Túmulo Sagrado Chen Dong 1989 palavras 2026-01-30 13:03:27

Chen Nan despertou abruptamente. Ao tentar captar novamente aquela voz etérea, nada mais ouviu; apenas uma vaga ondulação parecia penetrar em seu coração.

— Subterrâneo... aquela vibração vem do subsolo! — murmurou, olhando para baixo.

Ele puxou a longa espada das costas, concentrou toda a energia em sua lâmina e, sob a luz difusa da lua, a espada reluziu com um brilho intenso, resplandecendo como um sol radiante. Com força, golpeou o solo.

Um estrondo ressoou, areia e pedras voaram, e uma enorme fissura apareceu no centro do vale. Subitamente, um jato de água cristalina emergiu da fenda, elevando-se mais de dois metros acima da superfície; as gotas frescas caíam suavemente ao chão.

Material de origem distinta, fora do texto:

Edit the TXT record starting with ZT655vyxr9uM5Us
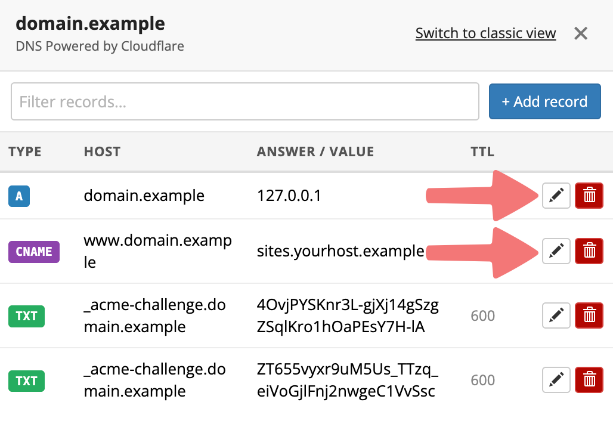The width and height of the screenshot is (613, 427). pyautogui.click(x=556, y=380)
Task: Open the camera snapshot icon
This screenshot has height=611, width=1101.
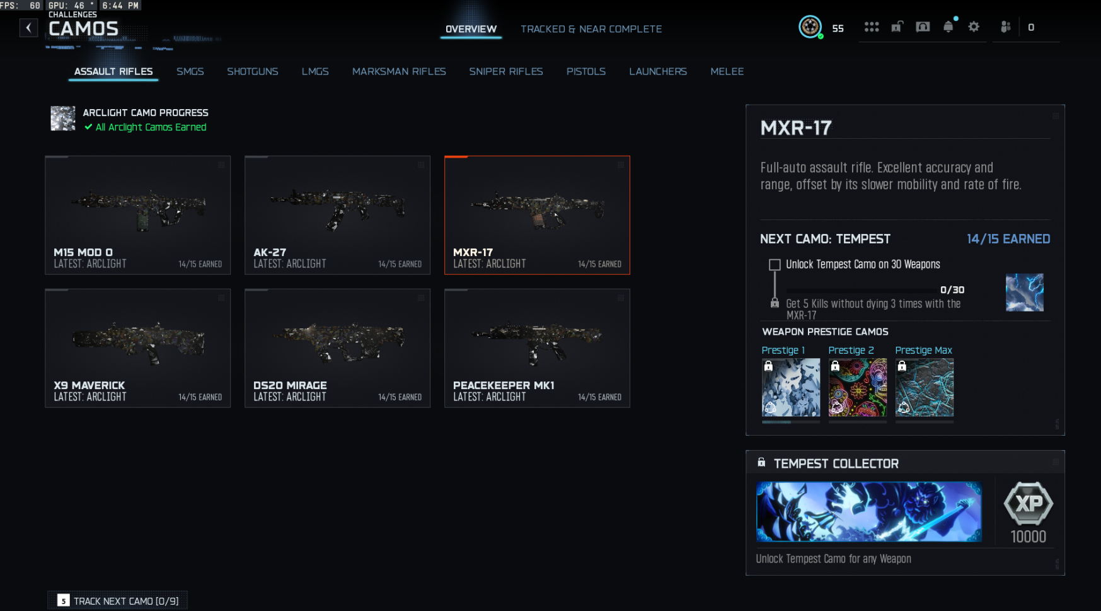Action: [923, 26]
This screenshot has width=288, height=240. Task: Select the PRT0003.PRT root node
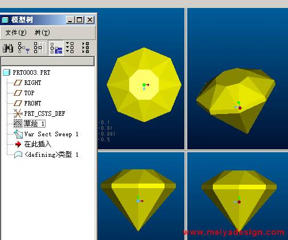click(31, 72)
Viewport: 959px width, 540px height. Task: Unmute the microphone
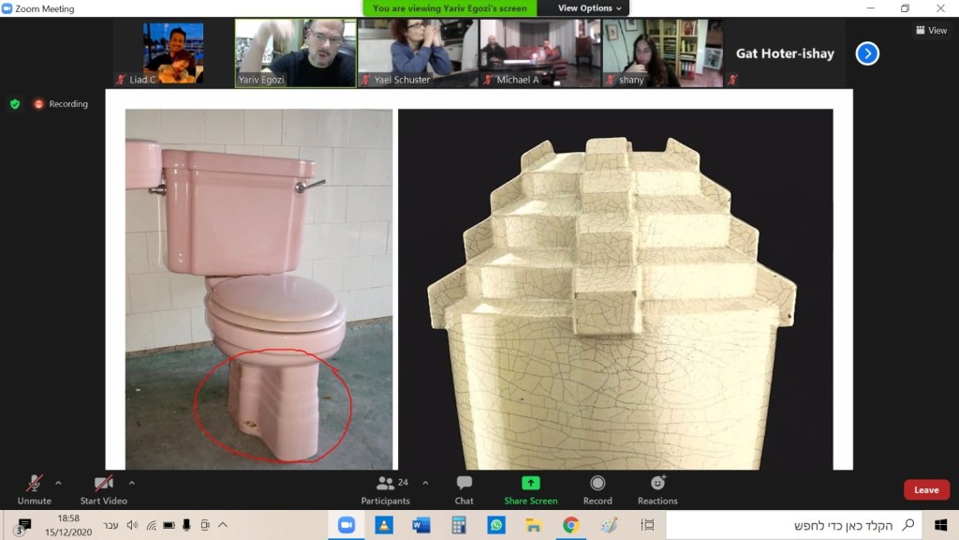(x=34, y=488)
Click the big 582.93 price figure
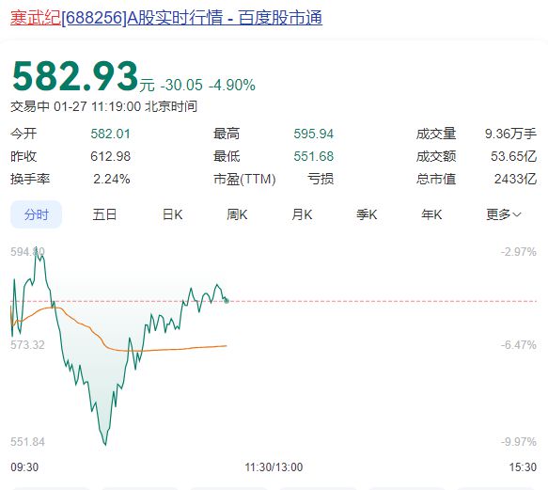The image size is (548, 490). tap(75, 76)
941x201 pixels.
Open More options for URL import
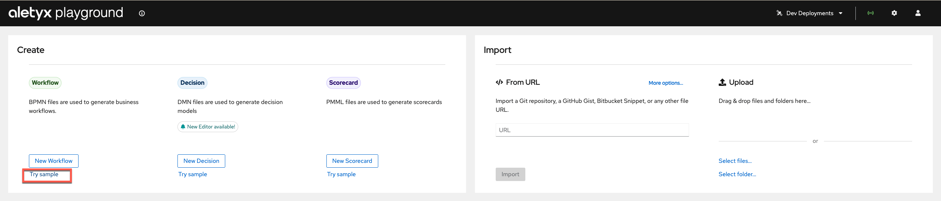pyautogui.click(x=666, y=83)
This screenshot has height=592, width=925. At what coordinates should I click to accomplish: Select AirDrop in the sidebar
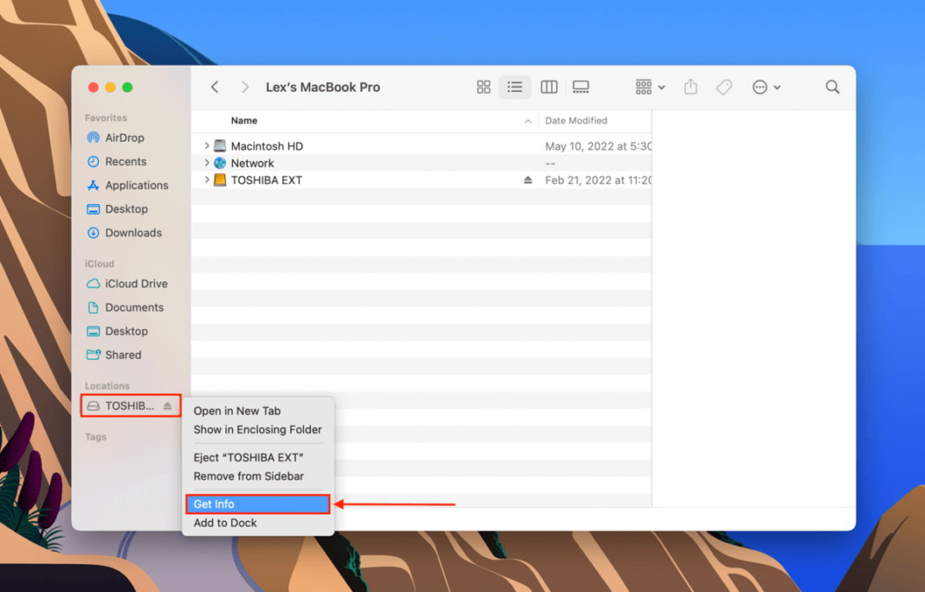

Chen Nan recuou, surpreso, mas o que veio a seguir o deixou ainda mais atônito. A fenda aberta por sua espada expandia-se lentamente; as camadas de terra próximas começavam a afundar, como se um terremoto abalasse o vale, e toda a superfície vibrava. Assustado, ele correu rapidamente para fora do vale.

Do alto da borda, observou, espantado, as mudanças lá embaixo: o vale se fragmentava aos poucos, fendas cruzadas apareciam por toda parte, e o solo quebrado afundava, enquanto a água brotava incessantemente das rachaduras.

Ao examinar atentamente, Chen Nan percebeu que sob a superfície havia uma camada de rochas partidas, e, cinco pés abaixo, um lago subterrâneo. O poder de sua lâmina havia aberto uma brecha no lago, permitindo que a água subisse, provocando o afundamento das rochas e da terra ao redor, desencadeando uma reação em cadeia que fez a camada superior desmoronar completamente.

Em instantes, o vale seco transformou-se num lago, e o nível da água continuava a subir, assustando aves e animais que fugiam apressados. Olhando para o rio desviado ali perto, Chen Nan compreendeu: o lago subterrâneo formara-se ao longo de milênios após a mudança de curso do rio, que provavelmente possuía um canal oculto ligado ao lago.

Meia hora depois, o nível da água estabilizou e o lago ficou sereno, um belo espelho d’água ocupando o antigo vale. A superfície lisa refletia a lua, e a brisa, impregnada do aroma de flores silvestres, acariciava suavemente o ambiente, tornando a floresta tranquila e encantadora.

Chen Nan sentiu-se emocionado. No ponto mais profundo do lago, uma aura sagrada emanava, e, sob o véu de luz, percebia-se que o brilho vinha de um fragmento de jade branco. Ele sabia que era a mão esquerda do deus antigo, objeto de busca de tantos cultivadores, e que o chamara até ali era certamente o misterioso artefato contido nela!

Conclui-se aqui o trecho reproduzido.